March at the Pocahontas County Opera House will run two different currents through the same old room: one night built on fast strings and swing-era rhythm, the next built on road-worn songs that sound like they’ve been living in somebody’s glovebox for years. It’s the kind of pairing the Opera House has become known for — programming that treats tradition as something you can still walk into, sit down with and feel in your bones.
For more than a century, the Opera House has stood in the middle of Marlinton as both a historic building and a working space — a place where the community gathers, where touring artists can play to a room that listens closely, and where local audiences can experience music without the distance of a big venue. With its intimate scale and natural acoustics, the 250-seat theater rewards detail: the quiet line at the end of a verse, the snap of a rhythm guitar, the way a fiddle note hangs in the air. That closeness is part of the Opera House’s role as the cultural heart of Pocahontas County, offering performances that bring people together while also creating space for outreach and education that keeps the arts within reach for the next generation.

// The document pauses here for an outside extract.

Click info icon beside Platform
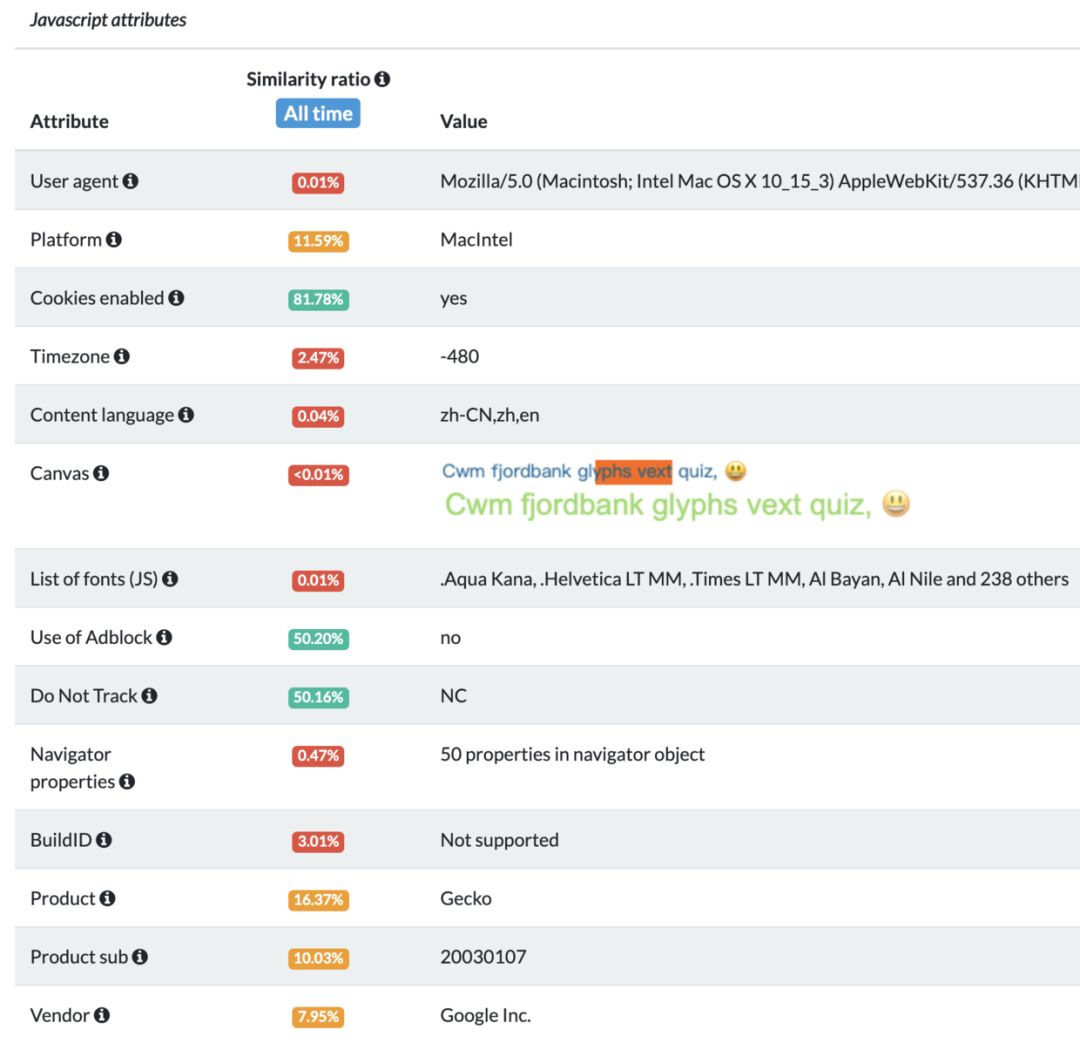 click(x=114, y=240)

On Saturday, March 14, 2026, at 7 p.m., the Opera House hosts Minor Swing, a band rooted in Roma jazz–inspired swing — quick, percussive rhythm guitar, bright melodies and a pulse that keeps the music in motion. The style was born in 1930s Paris, but it has a way of thriving in small Appalachian listening rooms, where audiences sit close enough to hear the shape of the rhythm and the way the lead lines turn corners at speed. In a space like the Opera House — wooden, resonant and built for unamplified nuance — the music’s texture comes through: the engine of rhythm, the lift of a melody, the way the ensemble locks together when the tempo starts to run.

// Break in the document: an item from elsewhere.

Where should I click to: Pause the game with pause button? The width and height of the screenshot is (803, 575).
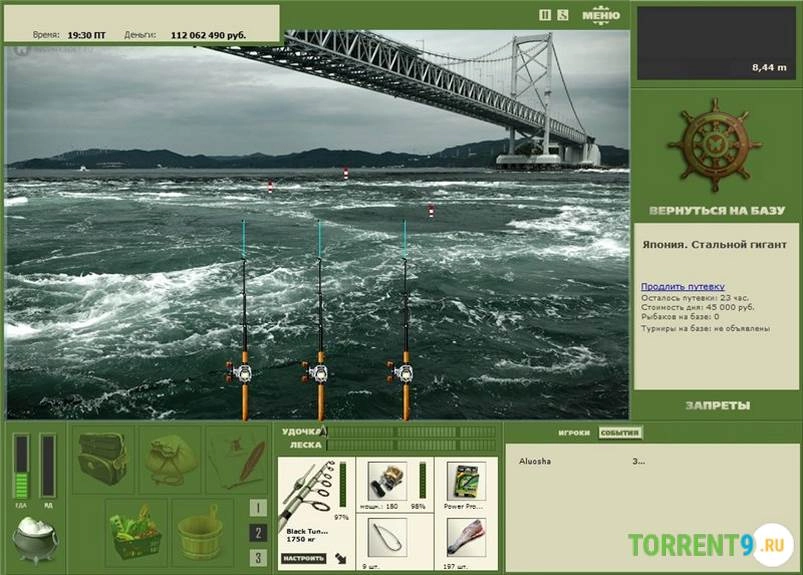click(545, 15)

Two weeks later, on Saturday, March 28, 2026, at 7 p.m., the Opera House welcomes the Joe Stamm Band for a night of what Stamm calls “Black Dirt Country Rock,” a blend of roots rock, country and plainspoken storytelling. Stamm’s songs lean on familiar details — back roads, winter fires, hard conversations — and treat them with the kind of attention usually reserved for bigger, shinier moments. His recent album, Little Crosses, carries that same approach: lived-in writing, strong melodies and a sound that nods to both Midwest and Appalachian influence without trying to pin itself to a single label.
Onstage, Stamm is joined by longtime bandmates Bruce Moser on bass, Dave Glover on guitar and keys and Tim Kramp on drums. Their live set favors dynamics over flash: quiet verses that feel like confidences, choruses that open up the room and instrumental stretches that push and pull between country swing and rock-and-roll drive. In a 250-seat venue, that kind of band can feel close in the best way — like the stories are being told to the room, not at it.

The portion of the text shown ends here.